По каким-то удивительным причинам обороняющиеся французы не уничтожили ни свои архивы, ни даже различные документы в военных автомашинах, застрявших на мелководье возле пляжей, и в Булони, и в других портах была захвачена масса самого ценного материала. На британской авиабазе RAF в руки немцев попал шифр, используемый для связи между британской и французской армиями, вместе с ключом на май – июнь 1949 года.

Дальнейшее наступление привело вначале к Кале и Дюнкерку, затем на юго-запад к Ле-Трепору, Дьепу, Сен-Валери, Гавру и Руану и, наконец, к Бресту, и на юг до Рошфора. Тем временем немцы захватили архивы французского министерства морского флота в Париже.

Когда было заключено перемирие с Францией, Брест превратился в основную разведывательную базу, щупальца которой простирались в неоккупированную Францию, Северную Африку, на Иберийский полуостров и в саму Британию. Группа из отдела «Абвер-II» получила приказ проникнуть в Англию и разместить там диверсантов. Однако большие надежды, которые отводились базе в Бресте, не оправдались. То, что Канарис когда-то сказал о Вильгельмсхафене, полностью применимо к Бресту: «Невозможно заниматься разведывательной работой из столовой вооруженных сил».

Много было сказано о деятельности абвера в Ирландии, причем большая часть сказанного – грубое преувеличение или просто неправда. Незадолго до начала войны политика Германии предусматривала дружеские отношения с Британской империей. Ввиду этого «Абверу-II» было категорически запрещено иметь какие-либо дела с Ирландской республиканской армией как в Эйре, Ольстере, Великобритании, так и в Соединенных Штатах. Хотя абвер собрал определенное количество информации по Ирландии через агентов, посещавших эту страну, в военном отношении она не имела ценности.

Однако в месяцы, предшествующие войне, был установлен контакт с ведущей личностью в ирландской экономике – с человеком, который хотя и не был публично связан с ирландским республиканским движением, но считалось, что он имеет доступ к его лидерам. С началом войны этот контакт был еще ненадежен для того, чтобы использовать его как средство для взаимного обмена информацией. Абвер поэтому послал агента в Лондон через нейтральную страну. Этот человек должен был передать необходимые коды и т. п. тому ирландцу, ибо существовала надежда, что в конце концов можно будет установить радиосвязь между Ирландией и Германией. На деле же совершенно непрактично пытаться установить радиосвязь таким способом, и абверу пришлось полагаться на устные и письменные доклады, передаваемые через его собственных агентов, посещающих Ирландию через нейтральные страны. За всю войну до Германии добрался только один ирландский курьер.
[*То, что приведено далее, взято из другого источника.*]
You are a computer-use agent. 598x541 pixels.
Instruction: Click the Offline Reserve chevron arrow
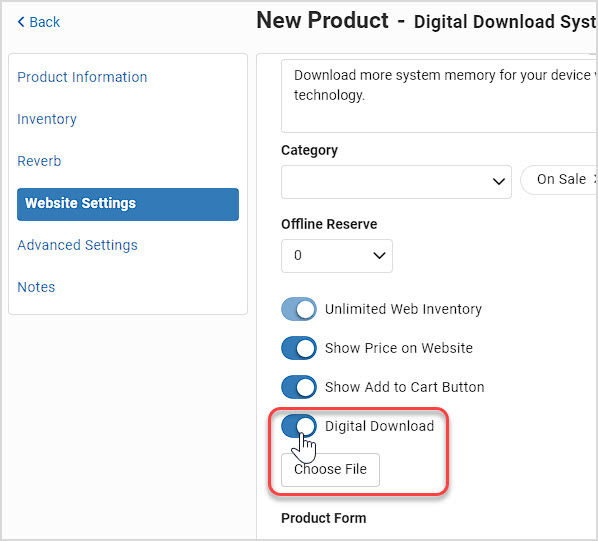(379, 255)
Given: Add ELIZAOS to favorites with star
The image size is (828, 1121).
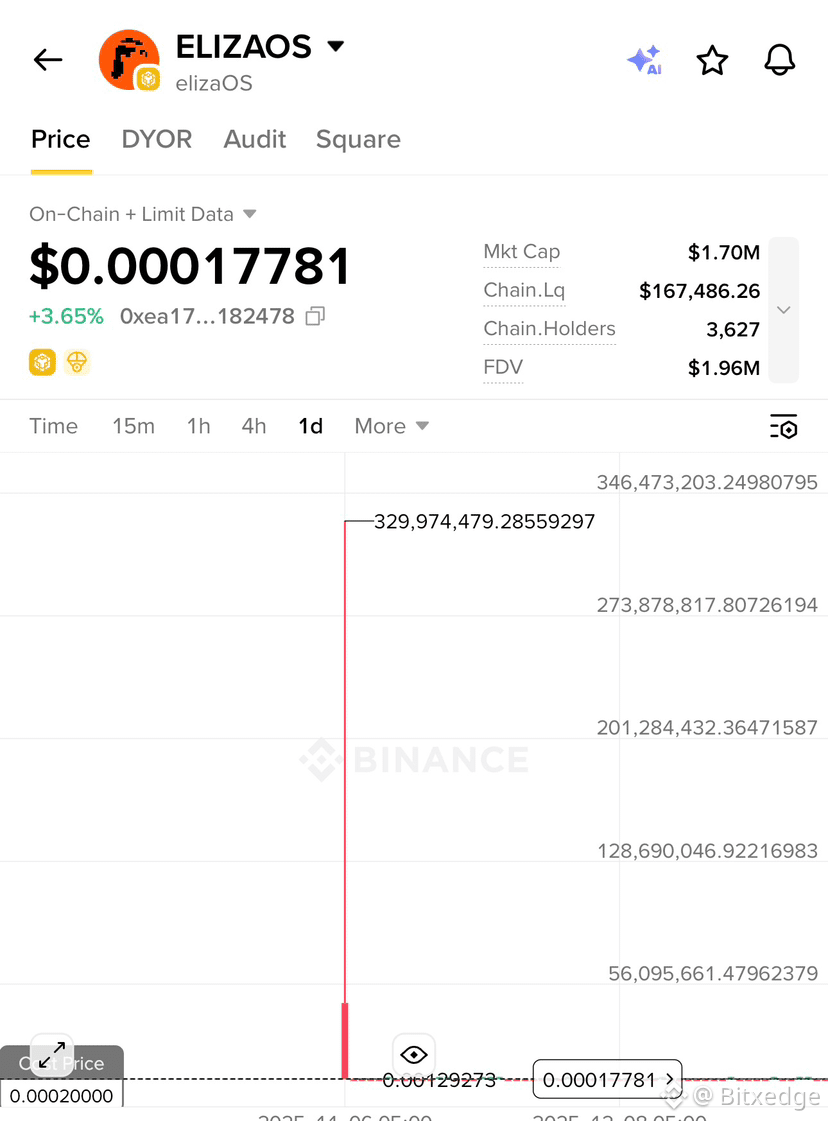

В целом можно сказать, что, хотя лидеры ирландского республиканского движения были готовы в течение всей войны сотрудничать с немцами, тем не менее они не были готовы получать приказы из Германии. В это же время ИРА была ослаблена волной диверсий и пропагандистской деятельности, в которую она ввязалась в 1938 году главным образом в Ливерпуле и Лондоне, поскольку большая часть ее самых активных и способных членов была арестована и сейчас пребывала в тюрьме. Поэтому немцы старались, чтобы та мощь, которой ИРА обладала, была направлена скорее на военную, чем на политико-пропагандистскую деятельность.

Ввиду этого было решено отправить капитана доктора Гертца, офицера «Абвера-II» в Ирландию. Он должен был быть связным офицером между «Абвером-II» и командным штабом ИРА в Южной Ирландии. Ему были даны широкие полномочия по его усмотрению и в рамках вышеозначенных целей, и он был свободен действовать, как сочтет необходимым. Одной из его задач, однако, было установить радиосвязь с Берлином, если возможно.

Его миссия потерпела почти полный провал. Он приземлился на парашюте, но по ошибке в Северной Ирландии, а не в Южной. Он потерял свою рацию, которая была на другом парашюте, он был на грани захвата королевской полицией Ольстера. Когда после мучительного путешествия он, наконец, установил связь с ИРА в Эйре, обнаружилось, что эта организация расколота внутренними распрями. Фактически его время было настолько занято тем, чтобы помешать оппозиционной группе в ИРА выдать его властям свободного государства, что он так и не смог приступить к выполнению своих военных задач. Все это дело довело доктора Гертца до состояния нервной прострации, и он настроился было уже вернуться в Германию, но и это ему не удалось, потому что он был своевременно арестован полицией и интернирован. О серьезности, с которой он рассматривал свою миссию, и его лояльности к своим настоящим коллегам внутри ИРА говорит тот факт, что он покончил с собой, когда наконец ирландское правительство, поддавшись мощному дипломатическому давлению, согласилось передать его в руки англо-американцев.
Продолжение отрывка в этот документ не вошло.